Excerpt provided -
--- START ---
Expert analysis of the events in Poland and Ukraine
Spain’s dominance of world football over the past four years isn’t simply down to having fairly decent players and not allowing anyone to play with their ball.
There’s also a huge amount of insecurity from fans and the media, which helps keep the team on their tiqui-taca tippy-toes and ensures that every opponent is treated like a potential vegetarian restaurant – the metaphorical equivalent of a minefield for the ham-happy Spanish.
From LLL’s humble perspective, Spain have already picked up a handy point against an Italian side who traditionally come away with a victory in that particular fixture, and can feel confident about winning their two remaining matches. The game-plan of keeping things tight for 70 minutes before letting a striker loose on the opposition would have come together nicely, Hannibal-style, were it not for the whole Fernando Torres not being able to score issue.
Indeed, the normally placid Vicente Del Bosque gave a moustache twitch of irritation this week in response to the criticism his line-up has received from many quarters - including Luis Aragonés and José Mourinho - and cancelled media interviews on Tuesday. The Spain coach was obliged to speak a day later to announce that Spain’s morale was intact and that “everyone can have their opinion, the difference is that I’m the one who makes the decisions.”
Marca have continued their cheerleading though, and have warned that “it is forbidden to doubt the Champions,” on the front cover of Thursday’s paper, despite articles this week suggesting that the no-striker policy was a long, uphill jog up a blind, dog-dirt laden alley.
Nonsense gossip and stories about Neymar and two of the areas in which the mainstream football papers in Spain excel. The other is analysis of the opposition, despite all the fluff and nonsense elsewhere, which is why there has been much fretting about whether Jonathan Walters will be playing for Ireland in Thursday night’s match. However, there’s not too much discussion on whether that will alter the opposition’s strategy. “Their virtues are reduced to a powerful aerial game,” note Marca.
AS have gone on a similar tangent, not that the paper is suggesting that opposition managed by a member of the dreaded Italian species is to be taken lightly.
“The Irish are coarse, booting balls 50 metres up the pitch looking for a miracle. For them tiqui-taca must be a crag located off Easter Island,” froths the wonderful Tomás Roncero. “But experience tells me to take them seriously. They are honest representatives of another kind of football.”
Xabi Alonso certainly feels the same way. “Irish teams are always proud,” said the midfielder, who is also fond of the odd hopeful 50 metre welly up the field. “We know them well, many are playing in the Premier League and we need to be patient.”
Moans about a dry, slow pitch and whether or not a Fernando of some sort should start against Ireland will no doubt dominate the build-up to the game for Spain, but it is a lot of fretting over nothing, as Spain really shouldn’t have any troubles against an Ireland team who are set for a long night of deep, deep, defending.
--- END ---
Records -
--- START ---
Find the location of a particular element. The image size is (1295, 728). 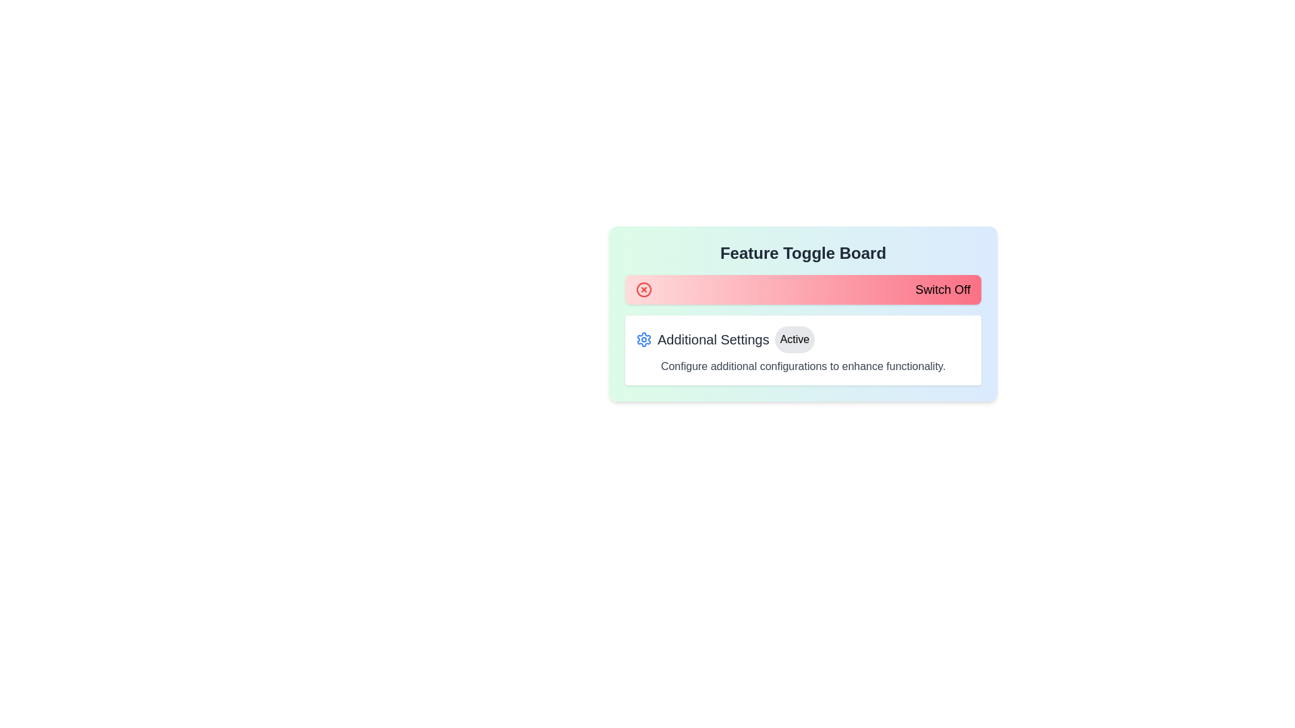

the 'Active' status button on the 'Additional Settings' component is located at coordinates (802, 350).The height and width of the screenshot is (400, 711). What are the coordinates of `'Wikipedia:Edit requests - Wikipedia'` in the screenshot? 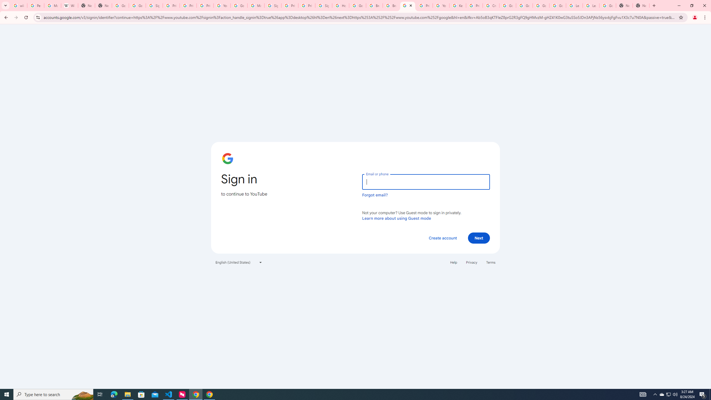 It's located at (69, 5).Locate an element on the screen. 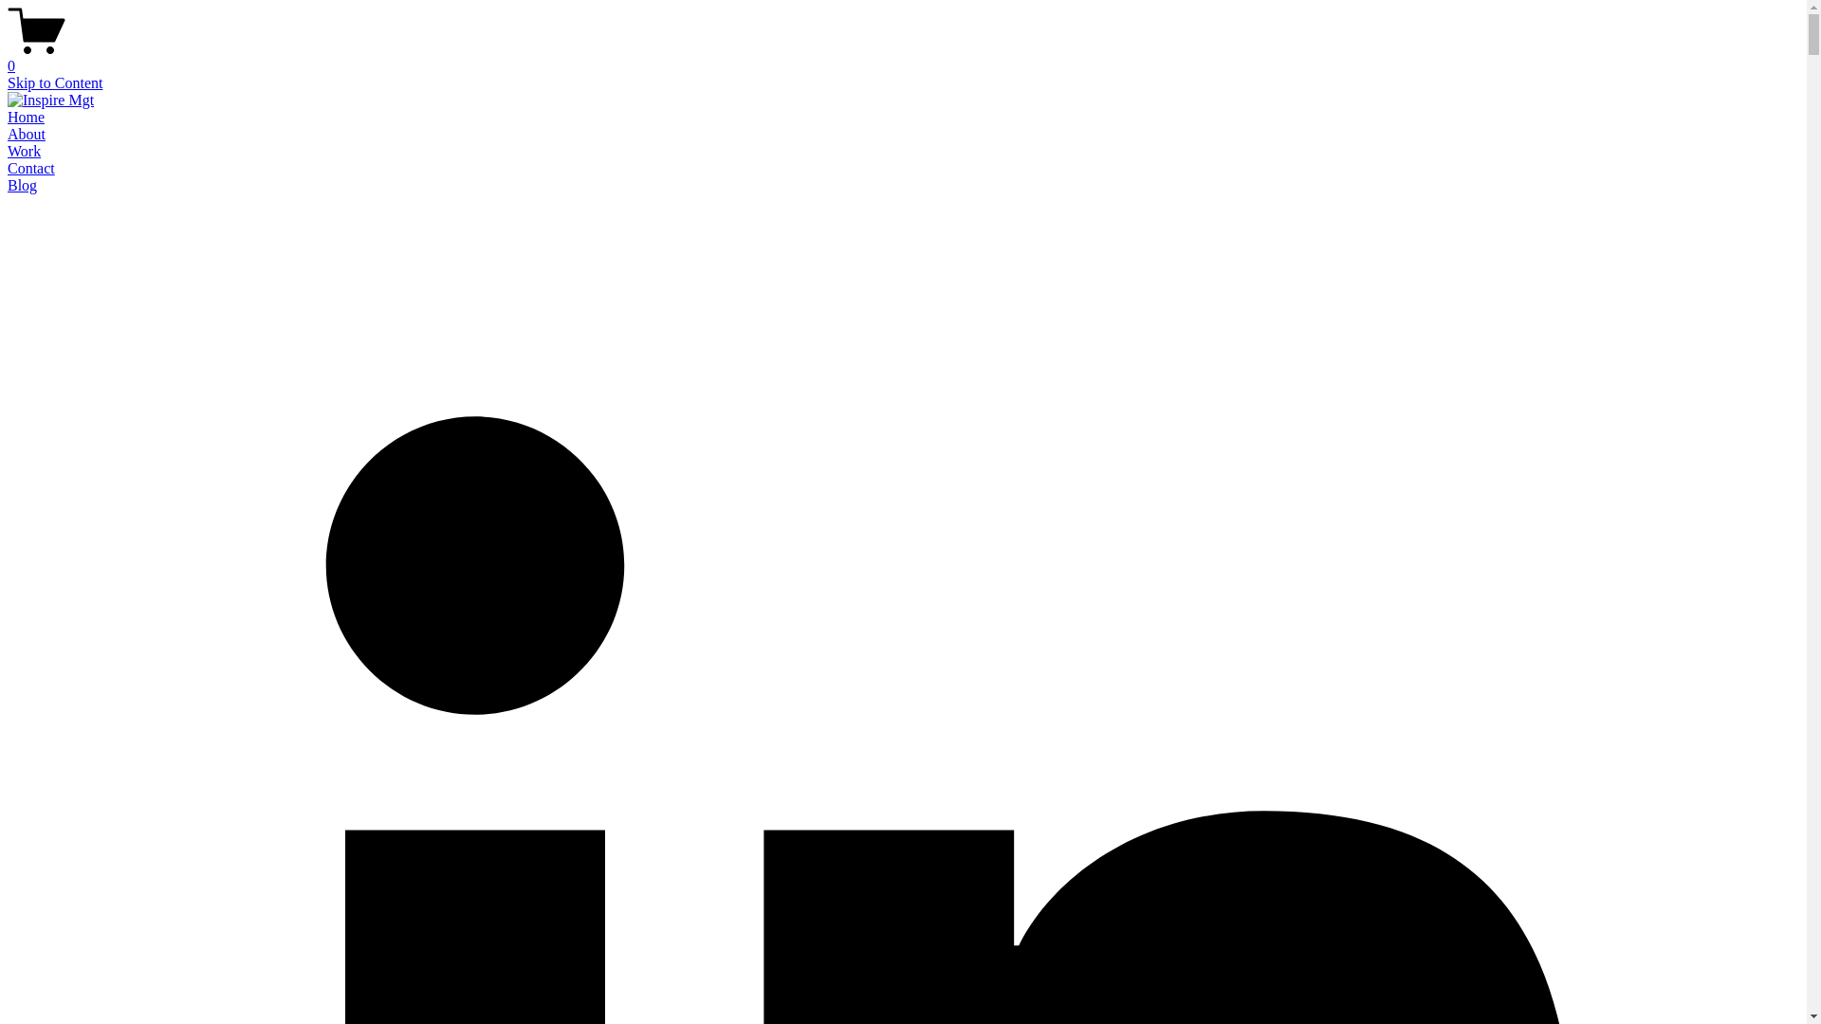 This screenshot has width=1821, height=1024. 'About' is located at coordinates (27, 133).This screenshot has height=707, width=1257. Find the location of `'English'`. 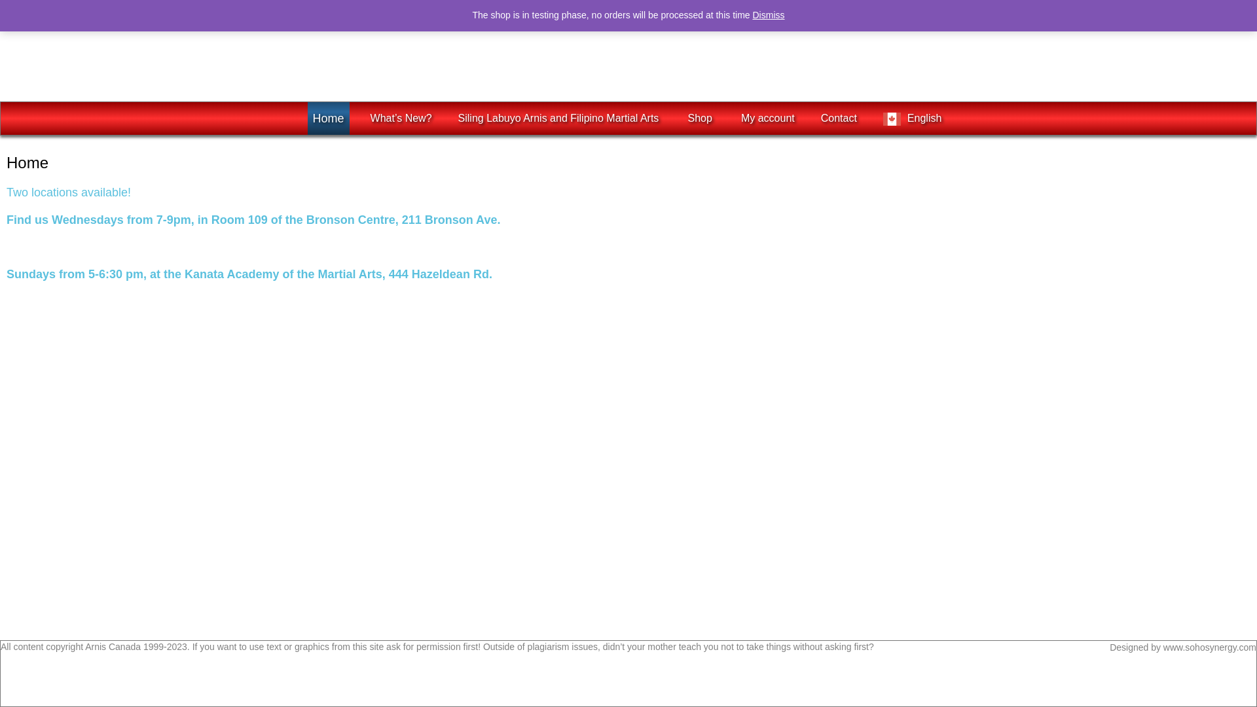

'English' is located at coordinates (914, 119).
--- END ---
--- START ---
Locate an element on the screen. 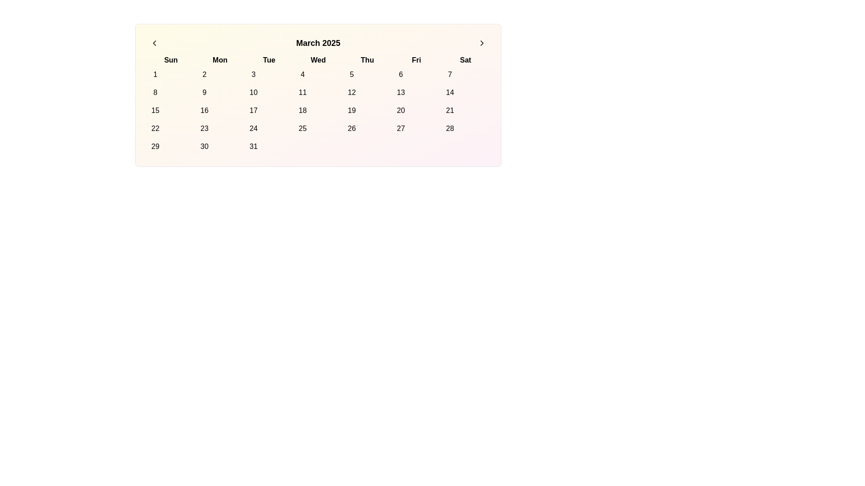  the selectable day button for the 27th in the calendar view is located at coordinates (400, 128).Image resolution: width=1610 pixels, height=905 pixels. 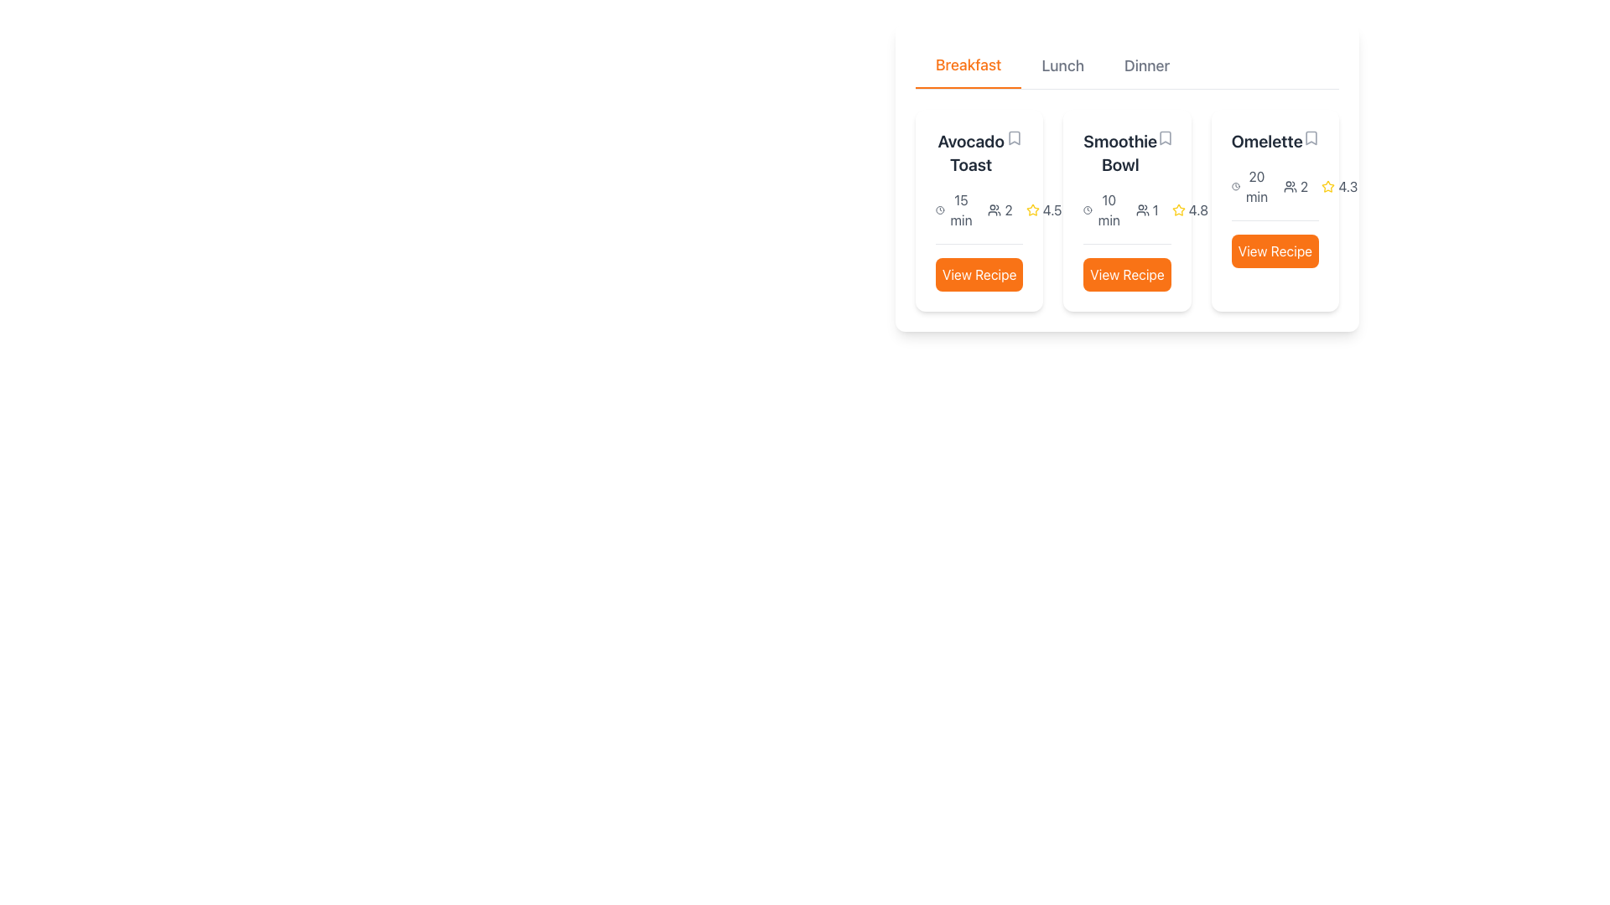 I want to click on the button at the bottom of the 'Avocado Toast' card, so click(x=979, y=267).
--- END ---
--- START ---
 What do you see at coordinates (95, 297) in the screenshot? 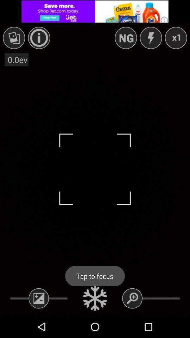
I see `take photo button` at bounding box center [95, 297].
--- END ---
Requirement 1 - Translate this sentence from the article about Spain's football team into Spanish: "Xabi Alonso certainly feels the same way."
Requirement 2 - Repeat the passage of the article about Spain's football team starting at "Marca have continued" and ending at "dog-dirt laden alley.".

Task solution 1 - Xabi Alonso, sin duda, piensa lo mismo.

Task solution 2 -
Marca have continued their cheerleading though, and have warned that “it is forbidden to doubt the Champions,” on the front cover of Thursday’s paper, despite articles this week suggesting that the no-striker policy was a long, uphill jog up a blind, dog-dirt laden alley.